Disney has virtually made a science out of the art form of marketing. Through highly paid consultants and outside agencies, through focus groups and incessant testing, Disney has learned its business well.

And yet, Disney’s relentless, inexhaustible marketing machine also has removed any trace of real personality from its products. As Disney Consumer Products head Andy Mooney told the Los Angeles Times a few months ago, the new “Tinker Bell” movie wasn’t made for entertainment value. It was made to make money. Mooney said, “We were fundamentally missing an opportunity in terms of getting Tinker Bell out there as a character. There’s clearly latent demand.”

That’s how Disney thinks: Consumer demand drives creative decisions, not the other way around. And from a long-term value standpoint, the problem is, “the other way around” is exactly how The Walt Disney Company became so successful in the first place.
And all of that, in a roundabout way, brings us to EPCOT.

EPCOT Center wasn’t created because consumers demanded a more adult-oriented theme park dedicated to exploring future technologies and world cultures. If you had asked 100 adults in 1976 if they thought such a place was needed, or even interesting, you likely would have been met with 100 blank stares.

Focus groups weren’t asked if EPCOT Center would make them feel better about Disney or drive their interest in visiting a Disney Park.

EPCOT Center didn’t fill a gaping void in Disney’s theme-park catalog, wasn’t designed to appeal to the company’s “core consumer.”

EPCOT Center was created because it was a great idea that hadn’t been tried.

EPCOT Center was built on a vision. (Yes, you could argue it was a flawed one) It was conceived by creative artists who might have had a limited reach, as opposed to Walt Disney’s, but who were at least aspiring to something new and different.

The consumer proposition came later, as the project was handed off to marketers and merchandisers and publicists, who had the task (enviable, in my book, unenviable to some) of introducing and explaining this entirely new idea to the public.

The idea came first. The selling of the idea came afterward.

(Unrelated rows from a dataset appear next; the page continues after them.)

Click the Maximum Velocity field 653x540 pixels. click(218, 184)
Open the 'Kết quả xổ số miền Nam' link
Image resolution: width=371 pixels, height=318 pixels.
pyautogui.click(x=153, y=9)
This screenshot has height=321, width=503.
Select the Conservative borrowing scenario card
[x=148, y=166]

The dream was the most important thing.

Twenty-six years later, EPCOT does not fit any sort of “core message” that Jay Rasulo and his marketing team at Disney Parks have devised for the theme parks. That’s a problem. Because while Disney has the collective brain and skillset of thousands of very smart marketing executives, there’s one thing it doesn’t have: a collective heart.

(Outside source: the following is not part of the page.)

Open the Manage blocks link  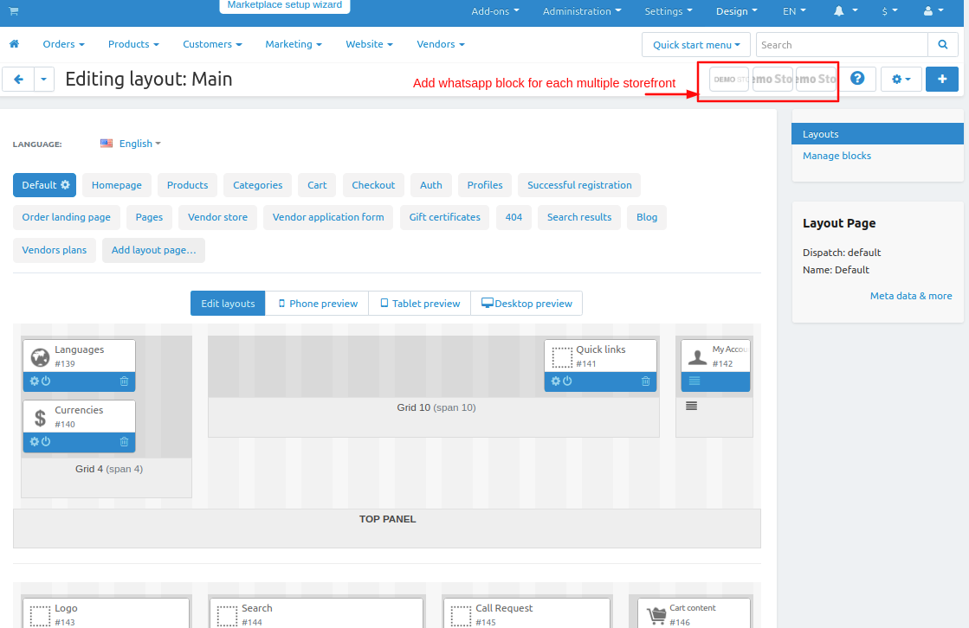point(837,156)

Unfortunately, that’s the very thing that EPCOT and, increasingly “Disney Parks” in general, needs.

Until they can make it into “Disney’s Epcot,” this marketing group, for all of its expertise in other areas, simply can’t sell the thing.

So, instead of trying to understand what they don’t understand (as Pocahontas might say, of learning “things they never knew they never knew”), they’ll keep adding Pixar characters and Disney characters and princesses and kid-oriented activities and cartoons and “magic” to the place until only the architecture sets it apart. And although there will be no good way to explain that giant golf ball, those sleek buildings, the massive pavilions, the unusual layout, and all those weird “country places,” it won’t matter.

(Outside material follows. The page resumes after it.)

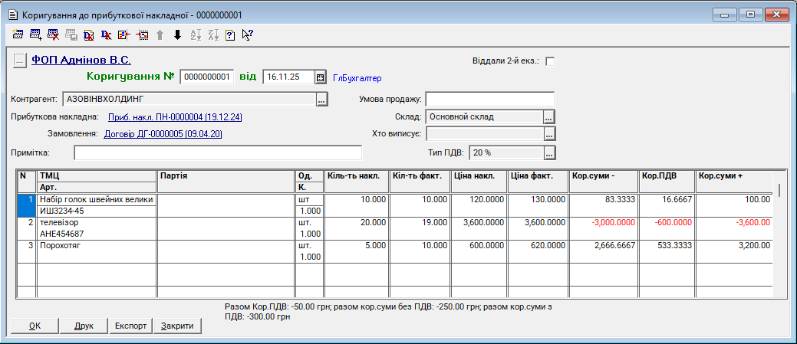Click the delete row icon with red X

(53, 34)
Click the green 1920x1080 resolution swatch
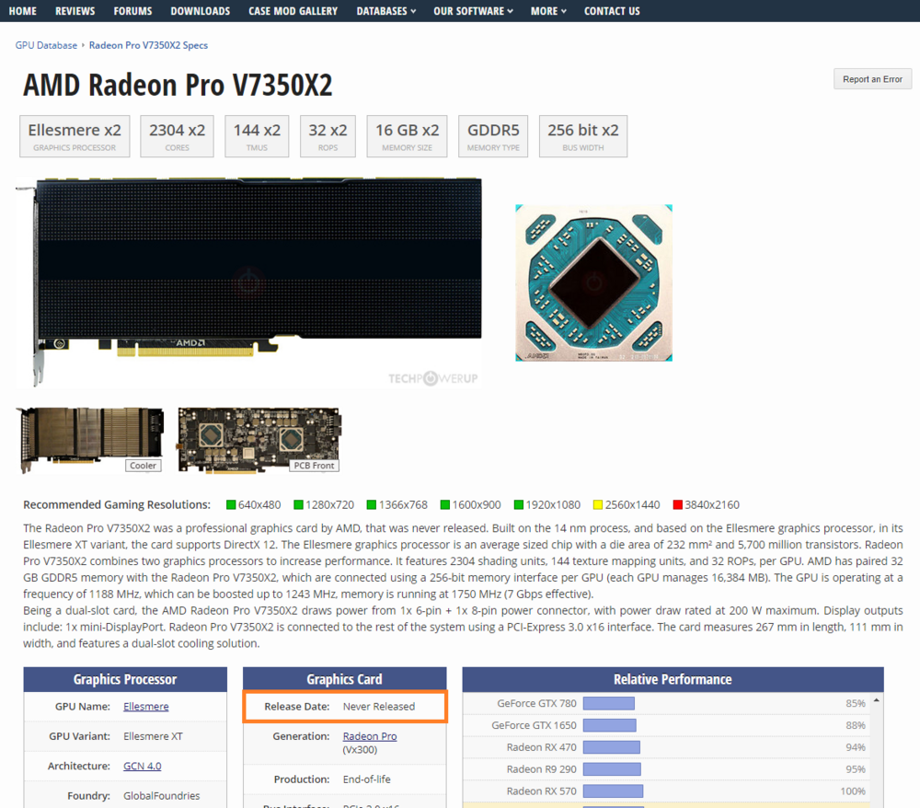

It will be “Disney,” as that word has come to be defined. Then they can sell it.

The Disney of today manufactures and markets filmed-entertainment products like Beverly Hills Chihuahua and ever more Pirates of the Caribbean soon-to-be-DVDs, but would not be able to take the bold creative steps that led to, say, Fantasia, 20,000 Leagues Under the Sea, Mary Poppins or The Wonderful World of Disney ... much less Disneyland or EPCOT Center.

In all of those instances, the idea came first. The idea drove the business. And though he is, unfortunately, not recognized for the towering achievements he made to American Industry, Walt Disney’s concept of putting the idea first created a company unlike any other.

Despite his accomplishments, Walt Disney knew he was corny, reveled in it. So it made sense that he would approve of a lyric like, “If your heart is in your dream / No request is too extreme.”

Those who have inherited what Walt Disney built aren’t corny. They want to be hip, cool players in today’s Hollywood. They don’t, as a rule, seem to really understand or appreciate the sentiment behind those lyrics. The idea is secondary; the ability to market the idea comes first.

So they can’t quite understand what happens when your heart’s not in your dreams.

They need look no further than EPCOT.

A few weeks back, a Walt Disney World executive and I were talking about the woes that have befallen my favorite theme park. I reminded him of its origins, its concept, its message, and wondered to him why Disney didn’t try to rebuild that concept.

He smiled at me and said, “Wow, you really believe that stuff, don’t you?”

It made me doubt whether he even knows the lyrics to When You Wish Upon a Star. Or maybe, after 22 years of “Disney marketing,” he’s simply forgotten.

13 comments:

Brian said...

Glad to see you back!

I was just at EPCOT a few weeks back and had a blast - it's still a thoroughly enjoyable place. But I still pine for the days where there was vision & thematic unity across the park - it is indeed incredibly disjointed, and those !*%&(*#$ princesses at Akershus piss me off. :)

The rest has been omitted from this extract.